Tax Tips for Individuals

Choosing the Right Tax Forms and Who Should File

Date: 1/22/2016

Which Tax Form is Best for You?

 

This tax filing season, get things off to a good start. Make it easy on yourself and let us select the right tax form for you. Filing electronically with us is the easiest way to file a complete and accurate return. We will ask the right questions and make sure you get the tax credits and deductions that you are entitled to claim. 

Here are some tips to help you choose the right forms:

You can generally use Form 1040EZ if:

  • Your taxable income is below $100,000;

  • Your filing status is single or married filing jointly;

  • You don’t claim dependents; and

  • Your interest income is $1,500 or less.

Note: You can’t use Form 1040EZ to claim the Premium Tax Credit. Nor can you use this form if you received advance payments of the premium tax credit in 2015.

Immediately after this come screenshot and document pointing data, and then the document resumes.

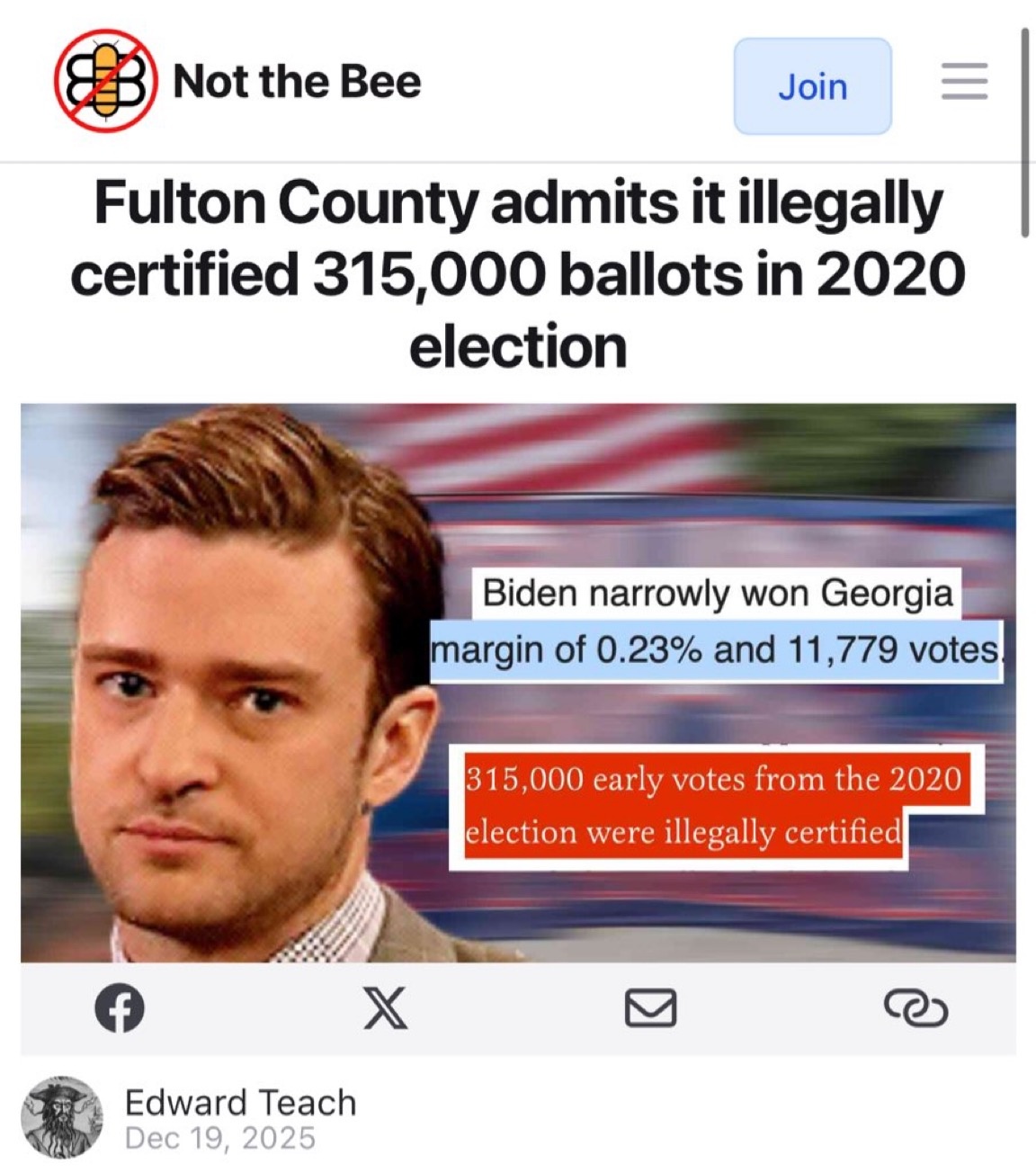1036x1172 pixels.
Task: Open author Edward Teach's name link
Action: click(x=240, y=1102)
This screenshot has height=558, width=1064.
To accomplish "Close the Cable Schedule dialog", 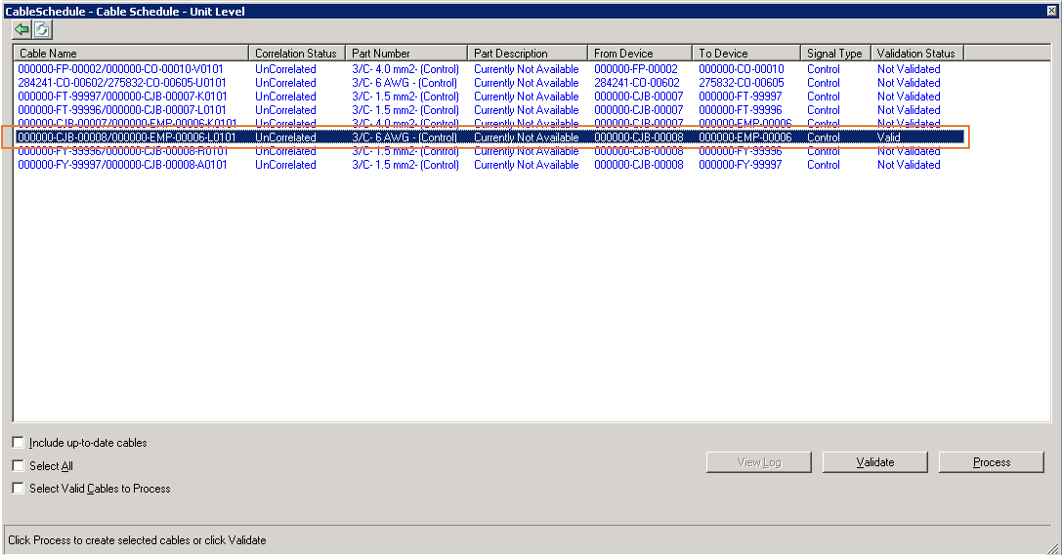I will (x=1051, y=11).
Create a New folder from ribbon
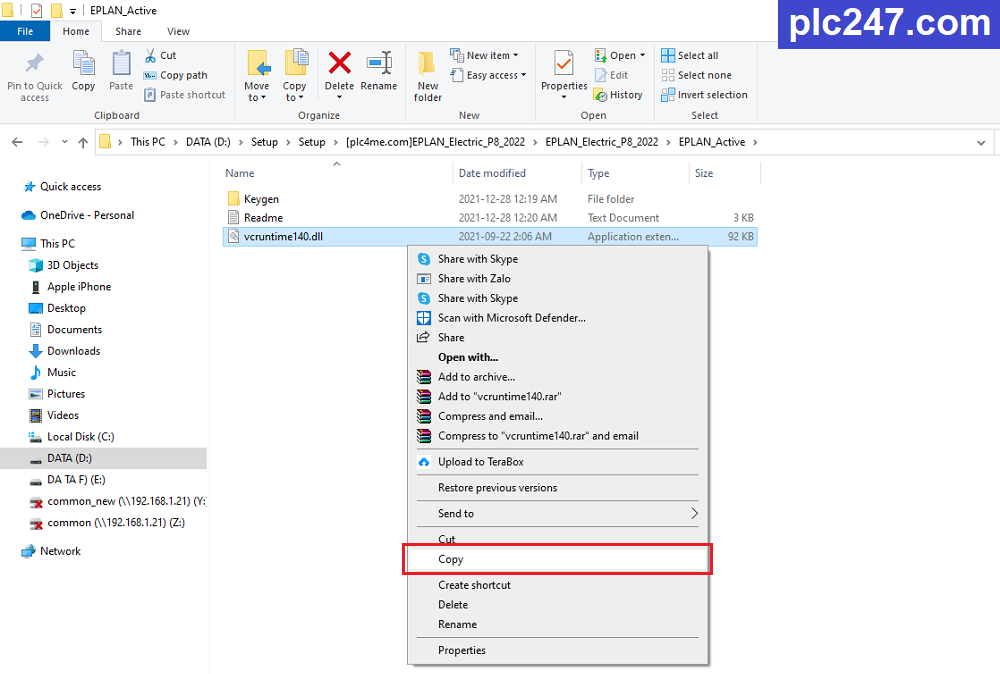The image size is (1000, 674). pos(427,75)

Form 1040A may be best for you if:

  • Your taxable income is below $100,000;

  • You have capital gain distributions;

  • You claim certain tax credits; and

  • You claim adjustments to income for IRA contributions and student loan interest.

You must use the Form 1040 if:

  • Your taxable income is $100,000 or more;

  • You claim itemized deductions;

  • You report self-employment income; or

  • You report income from sale of a property.

 

Six Tips on Whether to File a 2015 Tax Return

 

Most people file a tax return because they have to, but even if you don’t, there are times when you should. You may be eligible for a tax refund and not know it. Here are six tips to help you find out if you should file a tax return:
 

  1. General Filing Rules. Whether you need to file a tax return depends on a few factors. In most cases, the amount of your income, your filing status and your age determine if you must file a tax return. For example, if you’re single and under age 65 you must file if your income was at least $10,300. Other rules may apply if you’re self-employed or if you’re a dependent of another person. There are also other cases when you must file. Go to IRS.gov/filing to find out if you need to file.

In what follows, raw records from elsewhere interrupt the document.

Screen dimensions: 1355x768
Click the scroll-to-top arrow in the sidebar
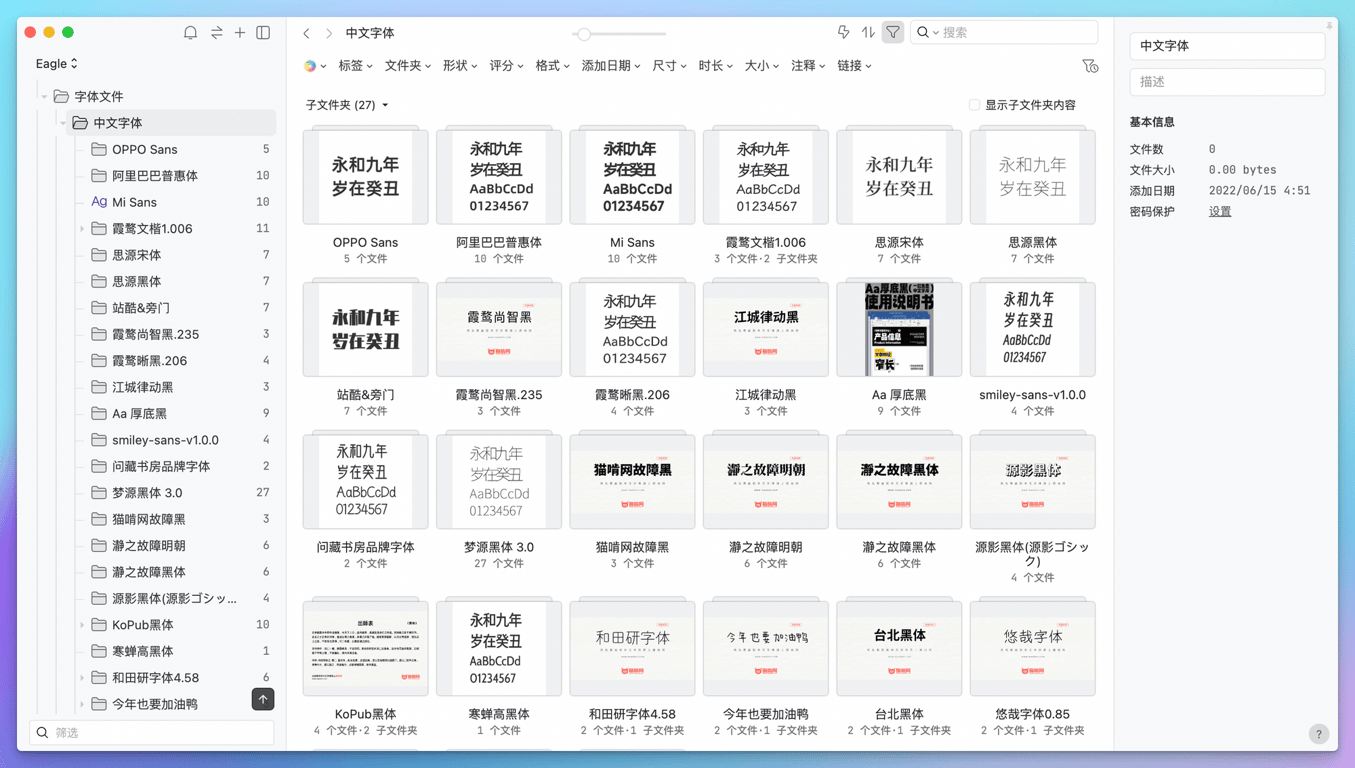click(x=262, y=700)
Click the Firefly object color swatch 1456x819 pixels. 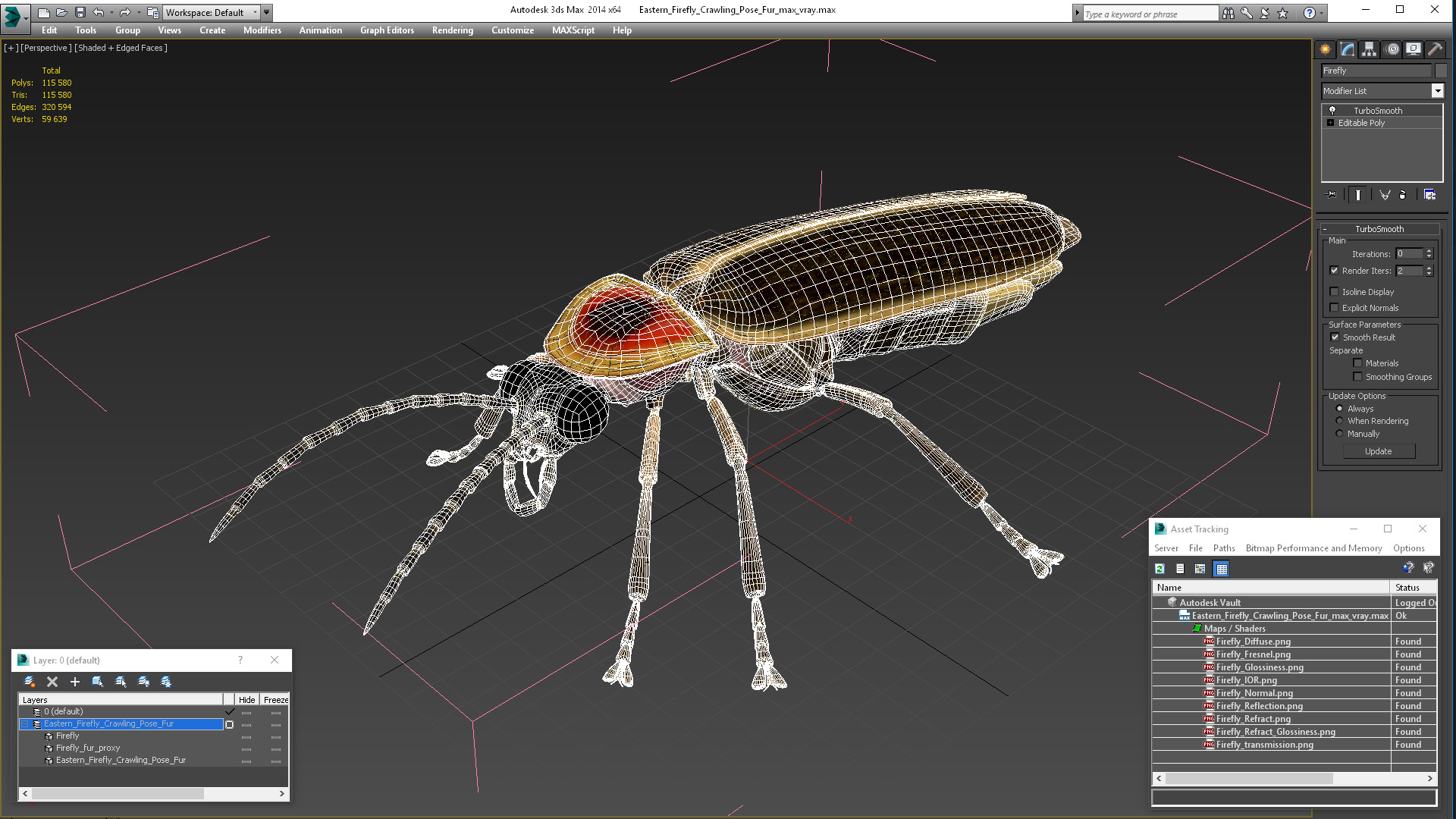1441,71
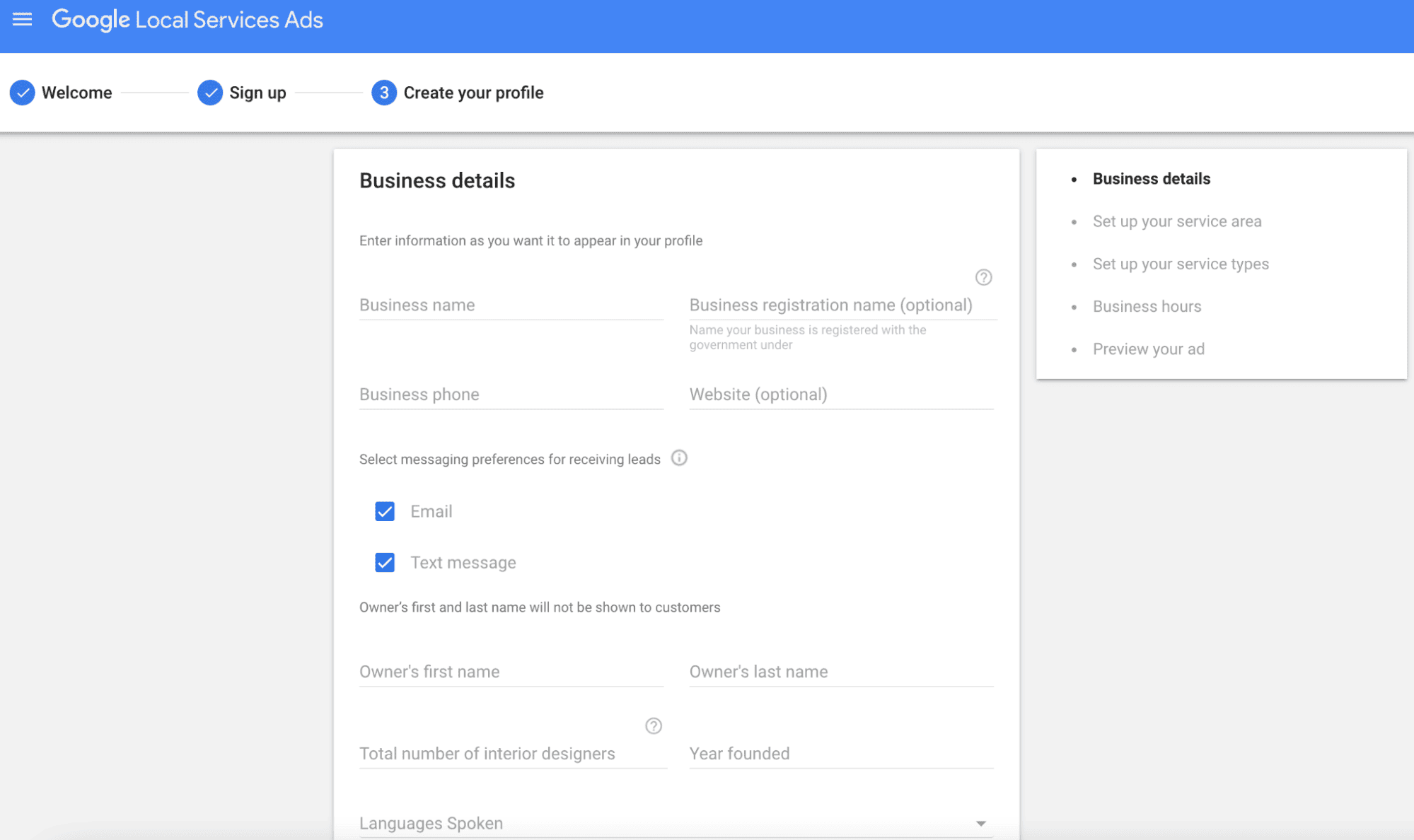Click the Sign up step checkmark

(209, 92)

  2. Premium Tax Credit.  If you enrolled in health insurance through the Health Insurance Marketplace in 2015, you may be eligible for the premium tax credit. You will need to file a return to claim the credit. If you chose to have advance payments of the premium tax credit sent directly to your insurer during 2015 you must file a federal tax return. You will reconcile any advance payments with the allowable premium tax credit. You should receive Form 1095-A, Health Insurance Marketplace Statement, by early February. The form will have information that will help you file your tax return

  3. Tax Withheld or Paid. Did your employer withhold federal income tax from your pay? Did you make estimated tax payments? Did you overpay last year and have it applied to this year’s tax? If you answered “yes” to any of these questions, you could be due a refund. But you have to file a tax return to get it.

  4. Earned Income Tax Credit. Did you work and earn less than $53,267 last year? You could receive EITC as a tax refund, if you qualify, with or without a qualifying child. You may be eligible for up to $6,242. Use the 2015 EITC Assistant tool on IRS.gov to find out if you qualify. If you do, file a tax return to claim it.

  5. Additional Child Tax Credit. Do you have at least one child that qualifies for the Child Tax Credit? If you don’t get the full credit amount, you may qualify for the Additional Child Tax Credit.

  6. American Opportunity Tax Credit. The AOTC is available for four years of post secondary education and can be up to $2,500 per eligible student. You, your spouse or your dependent must have been a student enrolled at least half time for at least one academic period. Even if you don’t owe any taxes, you still may qualify. You must complete Form 8863, Education Credits, and file it with your return to claim the credit.